Dans mon cas, j’ai choisi de m’incarner dans l’époque de la guerre en voyant mon mari quitter au front, me laissant seule avec nos trois jeunes enfants. Cette situation me permit de développer la force et la capacité de me construire moi-même. J’ai pu comprendre que je n’avais pas à dépendre d’un homme pour assurer la sécurité et le bien-être de ma famille. De plus, j’ai découvert ma résilience même en périodes difficiles et j’appris à rester calme au milieu de la tempête. Dans mon quartier, j’inspirai de nombreuses femmes à en faire autant et à ne pas se laisser abattre par les mauvaises nouvelles des temps sombres. Évidemment, cette vie n’a pas été une partie de plaisir, mais elle m’a apporté des qualités essentielles aujourd’hui.

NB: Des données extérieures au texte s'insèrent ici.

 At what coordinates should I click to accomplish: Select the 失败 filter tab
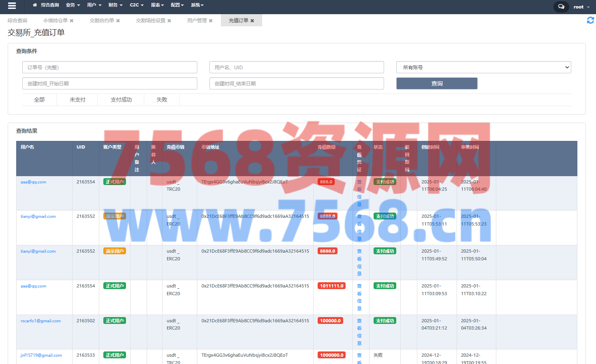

J’ai choisi d’intégrer cette séance particulière à ce blog puisqu’elle renferme des éléments qui m’ont semblé très intéressants à partager. En entrant dans cette scène de violence, j’ai d’abord cru que nous allions traverser une heure émotionnellement pénible, mais elle s’est étonnamment avérée plutôt amusante. Comme quoi, lorsque nous adoptons un point de vue différent, nous pouvons être surpris des choix d’une âme.
Femme : Je suis cet homme qui fait la Deuxième Guerre mondiale. Je me sens hyper stressé et j’ai mal au cœur. Beaucoup de mes coéquipiers sont morts. Ils étaient comme des frères pour moi. Du coup, je suis aussi très, très triste.
Caroline : Pour quelles raisons t’es-tu enrôlé ?
F : Je l’ai vraiment fait pour la patrie. Je pensais que j’allais être un héros, un sauveur. Là, je me rends compte que je sers une cause qui est complètement… en fait, je vis une colère folle ! Je me dis que tout ça, c’est n’importe quoi !
C : Tu croyais que les raisons de faire la guerre étaient bonnes, mais finalement, tu en doutes ?
F : Oui. Je réalise même que c’est totalement un merdier ! Je suis dégoûté. Je suis en colère. Je suis triste et je suis stressé parce que je crains aussi de mourir.
Visiblement, cet homme était envahi d’émotions diverses et légitimes, que ma cliente ressentait. Elle me décrivit la scène de combat et les véhicules qui s’y trouvaient, puis je l’ai fait avancer dans le temps pour connaître la suite de son sort. J’étais préparée à vivre une scène dramatique, mais elle m’a surprise en éclatant d’un grand rire. Tous les sentiments bien lourds ont disparu en un instant et son visage s’est illuminé. J’étais bien ébahie par sa réaction et je l’ai interrogée, curieuse de savoir ce qui s’était passé.
F : J’ai trouvé une solution pour sortir de la guerre, parce que je n’en peux plus ! Je ne peux plus continuer comme ça. Je suis tellement en colère et si triste. Je n’y crois plus et je n’ai plus la foi en ce combat. Je dois partir, alors je fais semblant d’être complètement fou, d’avoir une maladie mentale.
C : Oh ! De quelles façons réussis-tu cela ?
F : Concrètement, je joue le paranoïaque psychotique qui a des hallucinations. Ce serait presque un risque de me laisser ici, car je pourrais même me retourner contre mes coéquipiers. J’ai tellement l’air en train de devenir parano, que je pourrais tuer toutes les personnes de mon camp.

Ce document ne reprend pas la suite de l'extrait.